== Фрагмент текста ==

РУКОПИСИ ГОРЯТ!
Почему мы пользуемся криминальным арго, сленгами и жаргонами?
В независимости от психологических типов, человеку так или иначе приходится пользоваться языком. Сначала для того, чтобы выразить свои желания (недаром многие малыши свой языковoй практикум начинают символическим «дай» вместо сакраментального «мама»), немного спустя для того, чтобы их же — реальные желания — скрыть или прeподнести в другой более совершенной форме, которая даст желанный результат. То есть без лишнего лицемерия нужно признать, что мы «используем» язык. Для этого он собственно и появился. И здесь совсем не важно, что стало причиной такого цивилизационного взрыва: шоковая артикуляционная реакция на неудачный прыжок с дерева дарвиновской обезьяны или легендарная (и такая же неудачная) вавилонская попытка добраться до неба.
Допускают, что формирование языков связано с окружающим ландшафтом и даже климатическими условиями. Язык также является одним из основных пунктов при определении такого понятия, как «нация». Последнее мы не можем оставить без внимания, потому что мир структурирован государствами, которые преимущественно сформировались на национальной основе — «одна нация, одно государство» — по крайней мере, если речь идет о европейской традиции, к которой скромно причисляем и себя. В условиях тотальной информационной и вещевой унификации-глобализации пространства, язык остается одним из немногих явлений, которые позволяют сохранить собственную неповторимость и уникальность. Можно есть одинаковые спагетти с одинаковым соусом и слушать одинаковую музыку, но, пользуясь своим языком, чувствовать, что ты и твои близкие оригинальны. Не в смысле эпатажа, а только в смысле выделения среди других. Во времена, когда понятие оригинала постепенно стирается, заменяясь набором электронных кодов, которые безошибочно копируются (где в таком случае оригинал, а где копия?) — это не так уже и мало. Теперь «рукопись» может гореть и никто об этом не будет жалеть.

== Исходные данные ==
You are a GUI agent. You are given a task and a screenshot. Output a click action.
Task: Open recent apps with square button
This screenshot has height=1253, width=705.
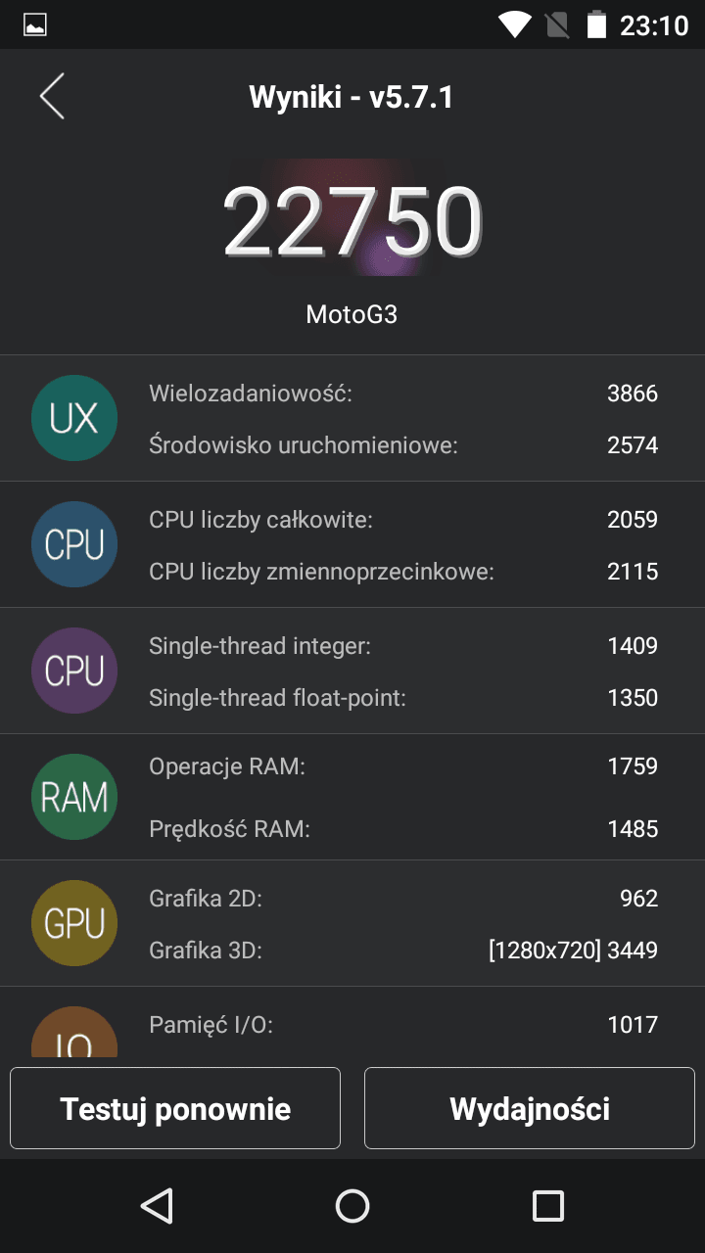(547, 1205)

== Письменное задание ==
Продолжите фрагмент текста о языке и жаргонах, начав сразу после его последнего предложения.

== Ответ на задание ==
Однако развитие языков столкнулось с огромной проблемой. Это проблема чистоты и нормы, канона и практики. Доминирующие языки постоянно оказывают давление на менее распространенные, «слабость» которых состоит в размере ВВП государств-носителей. С другой стороны, внутри каждого языка существует разнообразие не только диалектов, но и активно бытуют сленги, арго, жаргоны и тому подобное. Чистота языка так же безудержно затирается, как и понятие оригинала в искусстве. Собственно, речь идет о культуре речи — культуре, которая начала формировать какую-то деформированную шкалу ценностей. Беда в том, что не зная настоящей (оригинальной) шкалы, мы привыкаем к этой упрощенной альтернативе, принимая ее за настоящую монету. Носители чистоты, например классические книжные тексты, постепенно теряют свой авторитет. Воспитание языковой культуры происходит на примере новейших информационных приоритетов: телевидение (американские фильмы-«fuck you», суржиковые комментарии различных уровней и т.д.), радио (модные жаргонизмы), наконец, примитивные, а часто просто убийственные «шедевры», которые предлагает национальная элита. Последнее слово также стоило бы взять в кавычки, но если под элитой понимать то же самое, что и под сливками в молоке (сверху), можно обойтись и без них. Исчезающий аристократизм, несмотря на якобы растущую общую образованность людей, уже не препятствует имитации культуры.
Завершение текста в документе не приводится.